[Collected data entries]
○ ○ ○ ○
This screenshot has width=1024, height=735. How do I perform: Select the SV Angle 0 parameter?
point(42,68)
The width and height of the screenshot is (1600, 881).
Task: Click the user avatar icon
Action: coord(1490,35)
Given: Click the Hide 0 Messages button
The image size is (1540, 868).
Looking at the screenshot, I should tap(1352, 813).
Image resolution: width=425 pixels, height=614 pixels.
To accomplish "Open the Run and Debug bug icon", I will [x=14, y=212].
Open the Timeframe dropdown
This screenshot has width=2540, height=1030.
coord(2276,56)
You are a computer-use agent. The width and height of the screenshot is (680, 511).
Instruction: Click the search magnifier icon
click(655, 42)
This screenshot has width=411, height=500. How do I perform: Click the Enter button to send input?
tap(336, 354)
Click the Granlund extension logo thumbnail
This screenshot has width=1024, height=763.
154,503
○ ○ ○ ○
Repeat every line of the records, exactly as given.

This screenshot has width=1024, height=735. How do I perform: Select the SV Angle 0 parameter?
point(42,68)
The width and height of the screenshot is (1600, 881).
Task: Click the user avatar icon
Action: coord(1490,35)
Given: Click the Hide 0 Messages button
The image size is (1540, 868).
Looking at the screenshot, I should tap(1352, 813).
Image resolution: width=425 pixels, height=614 pixels.
To accomplish "Open the Run and Debug bug icon", I will [x=14, y=212].
Open the Timeframe dropdown
This screenshot has width=2540, height=1030.
coord(2276,56)
You are a computer-use agent. The width and height of the screenshot is (680, 511).
Instruction: Click the search magnifier icon
click(655, 42)
This screenshot has width=411, height=500. How do I perform: Click the Enter button to send input?
tap(336, 354)
Click the Granlund extension logo thumbnail
This screenshot has width=1024, height=763.
154,503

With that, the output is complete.